Voilà, monsieur le président, monsieur le rapporteur, mesdames, messieurs les sénateurs, les quelques éléments que je souhaitais apporter, en réponse aux interventions, en mon nom personnel et au nom de Jean-Louis Borloo. (Applaudissements sur les travées de l'UMP.)
M. le président. Personne ne demande plus la parole dans la discussion générale ?...

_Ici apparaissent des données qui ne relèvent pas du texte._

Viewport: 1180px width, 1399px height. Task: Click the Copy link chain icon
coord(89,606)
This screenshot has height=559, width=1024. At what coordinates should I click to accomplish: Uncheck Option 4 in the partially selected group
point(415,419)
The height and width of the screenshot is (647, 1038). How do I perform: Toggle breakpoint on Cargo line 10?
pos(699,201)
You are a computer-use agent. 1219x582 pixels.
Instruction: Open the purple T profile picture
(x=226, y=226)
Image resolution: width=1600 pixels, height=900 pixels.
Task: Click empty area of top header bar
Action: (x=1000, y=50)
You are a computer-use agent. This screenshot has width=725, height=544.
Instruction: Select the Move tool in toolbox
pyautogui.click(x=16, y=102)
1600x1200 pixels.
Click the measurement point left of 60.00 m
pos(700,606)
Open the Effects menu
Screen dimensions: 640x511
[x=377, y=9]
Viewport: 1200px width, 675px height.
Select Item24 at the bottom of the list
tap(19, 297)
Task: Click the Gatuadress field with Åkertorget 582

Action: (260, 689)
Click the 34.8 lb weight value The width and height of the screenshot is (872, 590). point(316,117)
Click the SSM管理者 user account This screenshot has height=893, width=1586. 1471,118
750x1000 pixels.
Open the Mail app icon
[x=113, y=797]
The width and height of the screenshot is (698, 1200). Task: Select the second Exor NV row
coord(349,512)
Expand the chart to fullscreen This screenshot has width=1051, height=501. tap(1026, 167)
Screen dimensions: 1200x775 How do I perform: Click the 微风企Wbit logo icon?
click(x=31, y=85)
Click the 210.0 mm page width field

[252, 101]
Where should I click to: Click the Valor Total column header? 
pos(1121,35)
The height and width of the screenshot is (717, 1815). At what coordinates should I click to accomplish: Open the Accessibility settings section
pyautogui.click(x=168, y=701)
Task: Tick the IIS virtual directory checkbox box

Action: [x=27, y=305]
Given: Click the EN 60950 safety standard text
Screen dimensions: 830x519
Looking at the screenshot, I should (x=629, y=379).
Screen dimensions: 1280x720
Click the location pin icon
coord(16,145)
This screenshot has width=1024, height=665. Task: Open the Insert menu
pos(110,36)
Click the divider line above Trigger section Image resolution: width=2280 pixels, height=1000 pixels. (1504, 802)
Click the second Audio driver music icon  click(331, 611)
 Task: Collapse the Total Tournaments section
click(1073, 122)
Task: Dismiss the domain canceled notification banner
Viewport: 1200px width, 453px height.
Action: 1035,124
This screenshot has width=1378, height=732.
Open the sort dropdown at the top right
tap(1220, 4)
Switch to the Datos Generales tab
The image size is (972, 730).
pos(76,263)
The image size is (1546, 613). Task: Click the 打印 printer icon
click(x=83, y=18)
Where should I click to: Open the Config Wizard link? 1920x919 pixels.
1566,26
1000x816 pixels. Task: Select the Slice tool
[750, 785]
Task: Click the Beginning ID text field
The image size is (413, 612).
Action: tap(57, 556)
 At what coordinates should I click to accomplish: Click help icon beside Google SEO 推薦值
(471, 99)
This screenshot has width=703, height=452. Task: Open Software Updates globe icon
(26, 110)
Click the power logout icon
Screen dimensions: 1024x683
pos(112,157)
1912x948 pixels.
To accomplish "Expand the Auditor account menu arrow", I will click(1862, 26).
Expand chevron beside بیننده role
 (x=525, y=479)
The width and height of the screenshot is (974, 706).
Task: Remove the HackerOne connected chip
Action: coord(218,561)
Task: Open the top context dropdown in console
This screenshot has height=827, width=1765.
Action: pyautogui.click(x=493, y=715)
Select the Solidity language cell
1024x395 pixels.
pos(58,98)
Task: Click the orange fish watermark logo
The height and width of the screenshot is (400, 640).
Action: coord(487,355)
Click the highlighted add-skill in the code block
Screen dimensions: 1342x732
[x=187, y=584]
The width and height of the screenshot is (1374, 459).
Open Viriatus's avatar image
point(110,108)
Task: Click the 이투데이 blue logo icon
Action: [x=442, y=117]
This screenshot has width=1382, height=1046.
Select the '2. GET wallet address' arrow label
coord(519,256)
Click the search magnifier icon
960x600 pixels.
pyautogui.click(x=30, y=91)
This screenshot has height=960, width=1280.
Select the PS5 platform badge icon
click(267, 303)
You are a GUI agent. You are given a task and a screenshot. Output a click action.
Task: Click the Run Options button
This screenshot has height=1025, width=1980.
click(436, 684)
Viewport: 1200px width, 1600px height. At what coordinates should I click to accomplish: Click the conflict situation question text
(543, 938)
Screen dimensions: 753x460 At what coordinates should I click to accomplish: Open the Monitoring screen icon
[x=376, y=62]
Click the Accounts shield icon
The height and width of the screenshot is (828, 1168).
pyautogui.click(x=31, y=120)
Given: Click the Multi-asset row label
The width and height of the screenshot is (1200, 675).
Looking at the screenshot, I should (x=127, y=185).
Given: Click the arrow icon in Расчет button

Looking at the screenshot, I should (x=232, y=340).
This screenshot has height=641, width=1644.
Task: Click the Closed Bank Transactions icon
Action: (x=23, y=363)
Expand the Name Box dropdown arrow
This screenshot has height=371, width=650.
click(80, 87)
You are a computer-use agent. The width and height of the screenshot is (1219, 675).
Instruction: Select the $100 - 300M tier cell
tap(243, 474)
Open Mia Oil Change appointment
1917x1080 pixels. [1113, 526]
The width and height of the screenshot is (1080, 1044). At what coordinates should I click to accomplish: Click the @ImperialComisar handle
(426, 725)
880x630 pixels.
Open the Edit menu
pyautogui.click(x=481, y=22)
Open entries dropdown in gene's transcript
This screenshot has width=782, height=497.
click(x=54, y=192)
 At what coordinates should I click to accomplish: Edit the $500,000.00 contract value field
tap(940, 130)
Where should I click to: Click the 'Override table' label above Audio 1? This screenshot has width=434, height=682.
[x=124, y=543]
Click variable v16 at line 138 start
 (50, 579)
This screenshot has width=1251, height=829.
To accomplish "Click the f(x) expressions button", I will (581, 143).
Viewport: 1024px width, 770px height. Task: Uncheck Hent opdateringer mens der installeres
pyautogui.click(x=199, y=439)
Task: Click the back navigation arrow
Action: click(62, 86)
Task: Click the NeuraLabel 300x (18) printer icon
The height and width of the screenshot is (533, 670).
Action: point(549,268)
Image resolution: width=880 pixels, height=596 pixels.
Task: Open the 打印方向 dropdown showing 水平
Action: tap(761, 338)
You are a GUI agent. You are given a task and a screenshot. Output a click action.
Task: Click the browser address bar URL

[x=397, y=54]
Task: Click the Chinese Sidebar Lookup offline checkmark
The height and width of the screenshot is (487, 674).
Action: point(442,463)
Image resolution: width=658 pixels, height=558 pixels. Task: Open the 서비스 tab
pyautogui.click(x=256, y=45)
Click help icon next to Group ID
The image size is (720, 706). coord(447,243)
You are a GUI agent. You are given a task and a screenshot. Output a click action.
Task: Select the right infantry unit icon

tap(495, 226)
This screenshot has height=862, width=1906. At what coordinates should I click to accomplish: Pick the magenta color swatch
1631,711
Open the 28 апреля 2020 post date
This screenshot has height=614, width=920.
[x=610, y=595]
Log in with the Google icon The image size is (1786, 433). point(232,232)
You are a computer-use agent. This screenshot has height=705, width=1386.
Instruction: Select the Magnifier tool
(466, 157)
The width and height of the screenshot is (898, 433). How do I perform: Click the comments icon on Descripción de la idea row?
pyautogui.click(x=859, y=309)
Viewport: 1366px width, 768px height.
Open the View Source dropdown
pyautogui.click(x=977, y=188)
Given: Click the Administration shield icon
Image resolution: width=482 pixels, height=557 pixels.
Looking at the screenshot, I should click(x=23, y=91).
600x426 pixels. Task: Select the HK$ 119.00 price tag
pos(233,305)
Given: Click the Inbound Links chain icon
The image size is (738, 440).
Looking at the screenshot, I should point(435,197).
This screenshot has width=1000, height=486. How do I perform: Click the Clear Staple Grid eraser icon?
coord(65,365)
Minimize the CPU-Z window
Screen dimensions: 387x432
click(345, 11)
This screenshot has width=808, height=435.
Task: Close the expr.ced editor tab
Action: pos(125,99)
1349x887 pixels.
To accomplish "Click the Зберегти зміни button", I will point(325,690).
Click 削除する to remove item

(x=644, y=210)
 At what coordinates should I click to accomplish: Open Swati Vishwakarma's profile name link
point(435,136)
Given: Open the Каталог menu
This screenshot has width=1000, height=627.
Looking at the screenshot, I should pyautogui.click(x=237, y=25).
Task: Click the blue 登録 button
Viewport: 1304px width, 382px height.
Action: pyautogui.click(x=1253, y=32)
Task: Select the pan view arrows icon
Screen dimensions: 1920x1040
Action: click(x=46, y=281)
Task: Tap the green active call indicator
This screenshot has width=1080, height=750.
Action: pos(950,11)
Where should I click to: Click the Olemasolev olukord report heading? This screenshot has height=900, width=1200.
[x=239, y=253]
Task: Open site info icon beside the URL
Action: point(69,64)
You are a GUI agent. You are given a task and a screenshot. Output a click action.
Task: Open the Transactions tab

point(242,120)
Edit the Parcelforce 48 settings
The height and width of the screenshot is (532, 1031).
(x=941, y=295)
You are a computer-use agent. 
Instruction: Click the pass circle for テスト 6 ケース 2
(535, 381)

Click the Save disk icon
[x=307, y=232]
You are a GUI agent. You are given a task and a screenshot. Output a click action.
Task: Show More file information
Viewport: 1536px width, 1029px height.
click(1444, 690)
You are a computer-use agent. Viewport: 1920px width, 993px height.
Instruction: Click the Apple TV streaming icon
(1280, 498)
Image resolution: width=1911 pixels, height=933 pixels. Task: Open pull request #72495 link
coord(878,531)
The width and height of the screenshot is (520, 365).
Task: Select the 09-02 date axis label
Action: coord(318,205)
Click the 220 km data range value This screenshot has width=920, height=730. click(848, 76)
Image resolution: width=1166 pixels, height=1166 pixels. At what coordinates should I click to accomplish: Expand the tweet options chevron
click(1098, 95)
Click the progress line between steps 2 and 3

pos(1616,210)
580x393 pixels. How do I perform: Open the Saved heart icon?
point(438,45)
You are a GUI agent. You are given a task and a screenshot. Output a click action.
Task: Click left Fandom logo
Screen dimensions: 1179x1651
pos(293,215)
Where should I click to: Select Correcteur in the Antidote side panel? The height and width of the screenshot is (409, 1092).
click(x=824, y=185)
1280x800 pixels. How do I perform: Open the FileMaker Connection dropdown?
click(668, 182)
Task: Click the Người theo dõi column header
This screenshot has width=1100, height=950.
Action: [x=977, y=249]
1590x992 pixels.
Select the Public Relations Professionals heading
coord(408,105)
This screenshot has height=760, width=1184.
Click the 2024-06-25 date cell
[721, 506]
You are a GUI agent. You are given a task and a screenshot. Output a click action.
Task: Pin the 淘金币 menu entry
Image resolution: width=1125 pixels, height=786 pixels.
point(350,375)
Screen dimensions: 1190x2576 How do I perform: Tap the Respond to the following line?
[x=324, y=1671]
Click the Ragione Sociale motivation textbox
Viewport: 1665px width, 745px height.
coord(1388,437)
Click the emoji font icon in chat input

La discussion générale est close.
Demande de priorité
M. Dominique Braye, rapporteur. Monsieur le président, monsieur le ministre, mes chers collègues, en application du sixième alinéa de l'article 44 de notre règlement, et afin d'assurer à nos débats sur l'article 55 de la loi SRU la clarté nécessaire, la commission demande la discussion en priorité, avant l'article 2, de l'article 5 bis B et de tous les amendements qui y sont rattachés ; puis de l'article 8 septies et de tous les amendements qui y sont rattachés ; enfin, des trente-sept amendements portant article additionnel visant cet article 55, dans l'ordre des articles du code de la construction et de l'habitation.
De la sorte, nous pourrons débattre, dès mardi après-midi, de ce sujet qui tient à coeur à bon nombre de nos collègues.
Par ailleurs, je souhaitais indiquer à la Haute Assemblée que, compte tenu de la récente jurisprudence du Conseil constitutionnel sur le droit d'amendement en deuxième lecture, votre commission des affaires économiques a décidé de donner un avis de sagesse sur les amendements portant article additionnel auxquels elle est favorable, mais dont elle ne pourrait pas garantir la constitutionnalité au vu de cette jurisprudence.
M. le président. Monsieur le ministre, quel est l'avis du Gouvernement sur cette demande de priorité ?
M. le président. La priorité est de droit.
La suite de la discussion est renvoyée à la prochaine séance.